This focus on supply chains is relatively recent and speaks to a change in perspective among business leaders. Climate action is no longer merely an aspect of corporate social responsibility. It is a central business concern. And according to the leading GHG emissions protocol standard, monitoring carbon emissions – the first step to reducing them – must now be divided into three stages or “scopes”.
Scope 1 is mandatory. This covers direct emissions from company-owned resources like delivery vans, heating units, and air conditioning units. Or from the manufacturing process. Scope 1 is subdivided into four categories: stationary emissions (heating a building, for example), mobile emissions (site visits, where an engineer reports to a building to fix faults), process emissions (the manufacturing process) and fugitive emissions (leaks, refrigerant gasses and so on).
IoT technology in buildings can help with all these examples. Sensor technology is now commonly deployed to monitor leaks in pipework, and even to monitor the temperature of pipework in cases where there is a risk of legionella. The same technology could easily be used to monitor fugitive emissions, warning the building operator when there is a leak and advising on ways to reduce this particularly harmful form of emissions.
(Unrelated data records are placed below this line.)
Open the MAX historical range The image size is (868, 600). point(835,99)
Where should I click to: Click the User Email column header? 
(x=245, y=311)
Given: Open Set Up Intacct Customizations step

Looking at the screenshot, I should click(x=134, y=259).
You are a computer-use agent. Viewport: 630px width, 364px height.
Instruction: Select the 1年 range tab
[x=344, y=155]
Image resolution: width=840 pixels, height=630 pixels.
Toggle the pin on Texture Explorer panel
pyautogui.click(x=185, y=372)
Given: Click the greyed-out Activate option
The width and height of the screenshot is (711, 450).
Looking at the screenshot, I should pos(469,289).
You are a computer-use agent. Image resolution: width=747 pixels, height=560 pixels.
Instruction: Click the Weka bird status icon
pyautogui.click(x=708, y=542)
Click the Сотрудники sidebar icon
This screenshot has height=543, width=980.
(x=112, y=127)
Another popular IoT use case is predictive maintenance, reducing the number of on-site repair visits for routine maintenance by installing sensors on escalators, lifts and other mechanical assets to ensure that faults are detected ahead of time and, where possible, fixed remotely. This is achieved through data analysis of wear and tear, along with detailed technical knowledge from industry experts working remotely to find solutions.
Similarly, we use IoT sensor technology to increase operational efficiency and lower energy consumption over the operational life of a building. Sophisticated algorithms find patterns in energy consumption and give building owner-operators all the information they need on a single dashboard. This insight allows them to monitor asset use and benchmark reductions in energy consumption as we work to increase efficiency: a similar process can be used to reduce process emissions as well as stationary emissions.
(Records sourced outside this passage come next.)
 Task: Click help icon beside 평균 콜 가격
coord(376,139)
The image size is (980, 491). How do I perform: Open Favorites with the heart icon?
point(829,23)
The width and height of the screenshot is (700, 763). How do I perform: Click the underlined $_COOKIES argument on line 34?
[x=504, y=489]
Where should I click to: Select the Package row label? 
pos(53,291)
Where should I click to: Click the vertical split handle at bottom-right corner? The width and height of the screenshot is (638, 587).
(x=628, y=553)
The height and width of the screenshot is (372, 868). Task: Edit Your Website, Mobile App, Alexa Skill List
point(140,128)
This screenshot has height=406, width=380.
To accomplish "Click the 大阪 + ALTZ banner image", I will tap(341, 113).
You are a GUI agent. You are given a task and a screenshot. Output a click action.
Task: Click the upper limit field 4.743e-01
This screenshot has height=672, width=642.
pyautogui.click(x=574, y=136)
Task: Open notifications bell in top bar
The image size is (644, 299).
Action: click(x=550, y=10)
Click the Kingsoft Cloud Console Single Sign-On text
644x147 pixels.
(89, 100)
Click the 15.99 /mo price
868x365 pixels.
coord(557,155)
Scope 2 is also mandatory. It covers indirect emissions by the end user. In other words, all GHG emissions that result from the consumption of purchased electricity. Here the importance of green buildings is obvious. Using less electricity to heat or cool a building over the course of its operational lifetime has a big impact on Scope 2 emissions. And sourcing green electricity from renewables considerably reduces the carbon footprint of the end user.
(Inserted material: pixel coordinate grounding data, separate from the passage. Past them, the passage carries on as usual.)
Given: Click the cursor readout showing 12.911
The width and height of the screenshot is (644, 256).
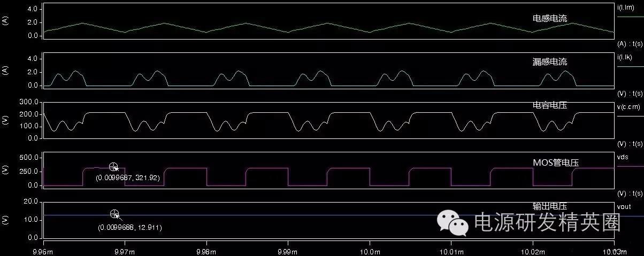Looking at the screenshot, I should tap(129, 228).
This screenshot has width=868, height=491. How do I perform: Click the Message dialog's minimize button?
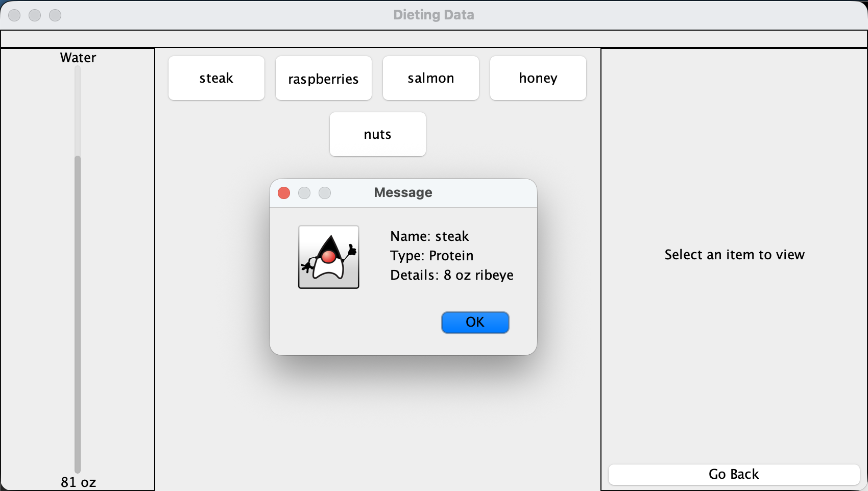[x=304, y=193]
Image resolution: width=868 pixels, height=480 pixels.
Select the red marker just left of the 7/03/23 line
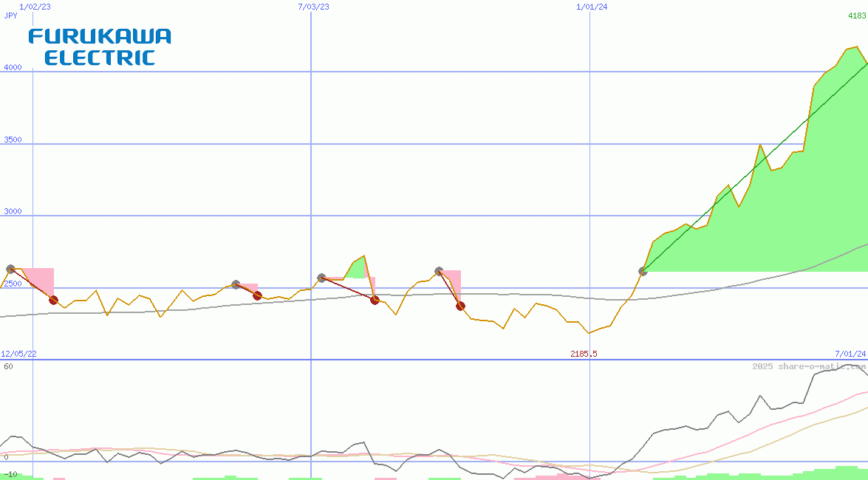coord(257,296)
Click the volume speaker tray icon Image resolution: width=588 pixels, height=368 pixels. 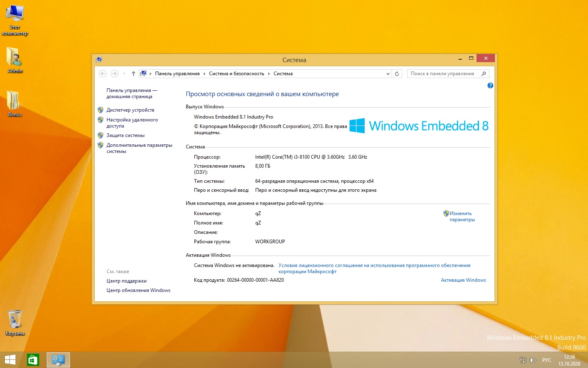tap(532, 360)
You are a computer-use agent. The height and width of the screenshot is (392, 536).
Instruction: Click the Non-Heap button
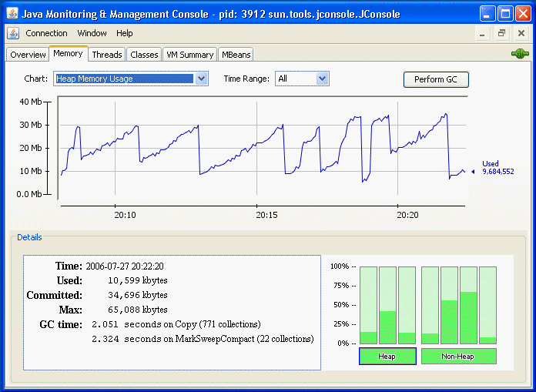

Scope 3 is voluntary but entails a competitive advantage. It is subdivided into 15 categories but essentially covers all indirect emissions that are not included in Scope 2. All indirect emissions that can be traced back to the activities of the company – upstream and downstream in the value chain – are grouped under Scope 3. This would include employees driving to work, air travel, rail travel. One way to reduce this would be the widespread adoption of remote working and video conferencing. But Scope 3 also covers waste generated during operations, so businesses must assess their waste management and understand how their products are disposed of – this leads to the disposable packaging mentioned earlier.
In many cases, the carbon footprint of a business is largely indirect. It is therefore very important to focus on supply chains and waste management as well as direct business operations in attempting to meet new standards for sustainability.